なぜ三次元CADを使ってちゃんと設計しているのに何度も試作をやり直すのかというと、いくら画面の中でうまく設計できていたとしても、それが本当に狙い通りに機能するかどうかは、現物で確認するしかないからである。そして、「画面の中では完璧に部品が組み合わさっているいるはずなのに、現物で確認したらうまくはまらなかった」「思ったより強度が弱かった」というようなことは日常である。
このように試作を繰り返すと、金型に比べて比較的安価な削り出しによる試作費もどんどん積み重なってバカに出来ない金額になっていく。だから、「これ実際のものにしたら形状の具合とかどんなかんじかな?」というような軽い気持ちでバンバン試作に出すのはもったいない。

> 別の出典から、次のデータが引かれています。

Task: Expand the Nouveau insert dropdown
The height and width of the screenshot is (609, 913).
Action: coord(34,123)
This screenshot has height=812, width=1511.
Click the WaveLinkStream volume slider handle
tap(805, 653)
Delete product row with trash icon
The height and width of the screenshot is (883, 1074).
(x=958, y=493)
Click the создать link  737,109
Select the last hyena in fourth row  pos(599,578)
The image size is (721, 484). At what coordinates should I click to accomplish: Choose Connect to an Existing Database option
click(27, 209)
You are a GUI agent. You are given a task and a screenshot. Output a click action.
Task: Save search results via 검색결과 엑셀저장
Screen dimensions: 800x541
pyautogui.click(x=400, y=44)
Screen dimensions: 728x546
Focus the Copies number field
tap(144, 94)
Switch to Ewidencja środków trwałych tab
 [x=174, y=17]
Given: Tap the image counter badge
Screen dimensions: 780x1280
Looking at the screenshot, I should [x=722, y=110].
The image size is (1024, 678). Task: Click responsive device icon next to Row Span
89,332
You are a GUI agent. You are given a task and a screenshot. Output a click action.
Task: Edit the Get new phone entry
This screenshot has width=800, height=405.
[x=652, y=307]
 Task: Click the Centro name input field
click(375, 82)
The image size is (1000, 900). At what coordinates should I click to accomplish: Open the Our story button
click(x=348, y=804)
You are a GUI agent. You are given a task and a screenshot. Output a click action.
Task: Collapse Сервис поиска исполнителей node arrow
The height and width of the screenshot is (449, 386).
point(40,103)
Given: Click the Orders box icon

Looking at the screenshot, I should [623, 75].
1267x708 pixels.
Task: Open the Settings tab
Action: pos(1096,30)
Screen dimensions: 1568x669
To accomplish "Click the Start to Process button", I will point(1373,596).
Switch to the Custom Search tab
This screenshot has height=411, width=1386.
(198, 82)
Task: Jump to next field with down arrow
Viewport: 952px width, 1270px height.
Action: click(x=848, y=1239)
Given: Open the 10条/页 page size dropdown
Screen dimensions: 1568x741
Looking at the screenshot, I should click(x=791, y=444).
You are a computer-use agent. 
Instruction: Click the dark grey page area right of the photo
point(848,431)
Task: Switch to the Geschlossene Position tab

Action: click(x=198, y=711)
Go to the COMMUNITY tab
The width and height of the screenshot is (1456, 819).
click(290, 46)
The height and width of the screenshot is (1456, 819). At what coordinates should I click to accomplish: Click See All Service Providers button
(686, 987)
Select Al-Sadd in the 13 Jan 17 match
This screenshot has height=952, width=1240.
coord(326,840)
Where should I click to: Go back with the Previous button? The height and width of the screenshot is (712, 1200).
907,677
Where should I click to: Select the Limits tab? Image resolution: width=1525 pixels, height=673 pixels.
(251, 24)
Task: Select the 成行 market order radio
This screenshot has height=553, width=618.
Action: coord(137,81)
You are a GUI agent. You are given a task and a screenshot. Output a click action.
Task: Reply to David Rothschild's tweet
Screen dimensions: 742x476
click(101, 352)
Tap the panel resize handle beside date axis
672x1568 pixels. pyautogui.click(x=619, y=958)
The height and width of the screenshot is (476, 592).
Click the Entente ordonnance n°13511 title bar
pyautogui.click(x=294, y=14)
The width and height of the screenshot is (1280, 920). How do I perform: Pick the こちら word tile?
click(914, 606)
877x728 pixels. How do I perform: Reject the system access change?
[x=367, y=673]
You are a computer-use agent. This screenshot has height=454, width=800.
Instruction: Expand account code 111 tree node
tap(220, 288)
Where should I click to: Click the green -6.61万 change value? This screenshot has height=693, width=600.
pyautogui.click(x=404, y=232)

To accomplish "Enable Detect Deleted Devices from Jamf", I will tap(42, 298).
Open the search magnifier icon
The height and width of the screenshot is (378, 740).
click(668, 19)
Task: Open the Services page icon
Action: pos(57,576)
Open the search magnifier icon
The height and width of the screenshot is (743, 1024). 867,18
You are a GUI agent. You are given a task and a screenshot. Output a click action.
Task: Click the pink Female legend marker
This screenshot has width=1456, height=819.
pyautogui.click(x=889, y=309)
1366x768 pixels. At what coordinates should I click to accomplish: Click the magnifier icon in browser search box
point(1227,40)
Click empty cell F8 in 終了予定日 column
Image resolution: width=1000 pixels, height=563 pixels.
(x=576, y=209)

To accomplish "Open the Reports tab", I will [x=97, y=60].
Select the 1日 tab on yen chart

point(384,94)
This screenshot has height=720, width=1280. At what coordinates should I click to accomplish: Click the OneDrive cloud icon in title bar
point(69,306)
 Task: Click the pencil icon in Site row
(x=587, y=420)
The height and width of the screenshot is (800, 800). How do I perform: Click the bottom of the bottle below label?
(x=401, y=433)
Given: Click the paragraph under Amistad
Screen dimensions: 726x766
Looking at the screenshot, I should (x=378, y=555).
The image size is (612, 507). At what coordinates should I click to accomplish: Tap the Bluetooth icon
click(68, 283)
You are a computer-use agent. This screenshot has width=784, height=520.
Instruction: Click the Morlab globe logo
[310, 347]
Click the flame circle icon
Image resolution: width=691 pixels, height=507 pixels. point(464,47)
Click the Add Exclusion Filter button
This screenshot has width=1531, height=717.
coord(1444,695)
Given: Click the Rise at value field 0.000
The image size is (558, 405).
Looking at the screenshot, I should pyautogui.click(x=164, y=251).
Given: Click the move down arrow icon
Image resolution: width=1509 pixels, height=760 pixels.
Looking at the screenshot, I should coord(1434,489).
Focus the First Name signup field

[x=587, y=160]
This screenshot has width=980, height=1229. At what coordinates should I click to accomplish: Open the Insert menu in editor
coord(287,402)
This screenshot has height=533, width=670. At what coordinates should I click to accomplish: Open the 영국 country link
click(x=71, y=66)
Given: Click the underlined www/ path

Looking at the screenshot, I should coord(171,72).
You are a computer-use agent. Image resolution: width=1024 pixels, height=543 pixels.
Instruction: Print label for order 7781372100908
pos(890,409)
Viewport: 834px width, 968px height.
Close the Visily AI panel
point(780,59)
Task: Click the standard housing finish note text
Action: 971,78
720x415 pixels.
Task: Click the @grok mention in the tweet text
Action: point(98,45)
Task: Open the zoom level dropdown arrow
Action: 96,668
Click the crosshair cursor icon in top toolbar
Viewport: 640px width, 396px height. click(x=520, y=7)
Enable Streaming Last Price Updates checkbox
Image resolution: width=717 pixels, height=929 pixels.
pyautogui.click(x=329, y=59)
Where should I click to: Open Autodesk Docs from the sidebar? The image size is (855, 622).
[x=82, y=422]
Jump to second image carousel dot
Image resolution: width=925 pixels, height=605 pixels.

そこで試作屋さんに代わって活躍するのが3Dプリンターだ。
さすがに加工精度は試作屋さんによる削り出しには劣るが、まず1部品あたりのコストが比べ物にならないほど安い。また、出来上がりまでのスピードも非常に早い。例えば、小さい部品なら10数分で出来上がってしまう。試作屋さんなら、いくら急いで作ってもらったとしても、納入までに2日はかかる。この差は大きい。
よって3Dプリンターは、「ちょっと設計してみたけど、これ実際どんなかんじかな?」を確認するのにもってこいなのである。

gallery_1.jpg

学生の頃アルバイト先で3Dプリンターをよく使っていたが、今の会社では置いてあるのにあまり使われていない。試作用途としてとても便利なものなのに、使っているのは私とあと若手の先輩一人ぐらいだ。これは非常にもったいないことであると日々感じている。
みんなが使わない理由は簡単で、「使い方がよくわからないし調子悪くなったりするみたいだし試作屋さんに投げたほうが確実」だからだ。こんな面白いものがあるならちょっと使ってみよう!みたいな遊び心があんまりない。(ただ先輩とおもちゃのように使ってるので変にみんなが使うよりいいけど笑)

まとめると、
・「2日以上時間がかかるしお金もそこそこいるけどちゃんと実用レベルの精度が欲しい」なら試作屋さん
・「精度はそこまで要求しないからとにかく安く早くものが欲しい」なら3Dプリンター
というように、用途によって使い分けると良い。

これからも3Dプリンターはどんどん活用していきたい。だって設計してすぐ形になるのほんと楽しいから!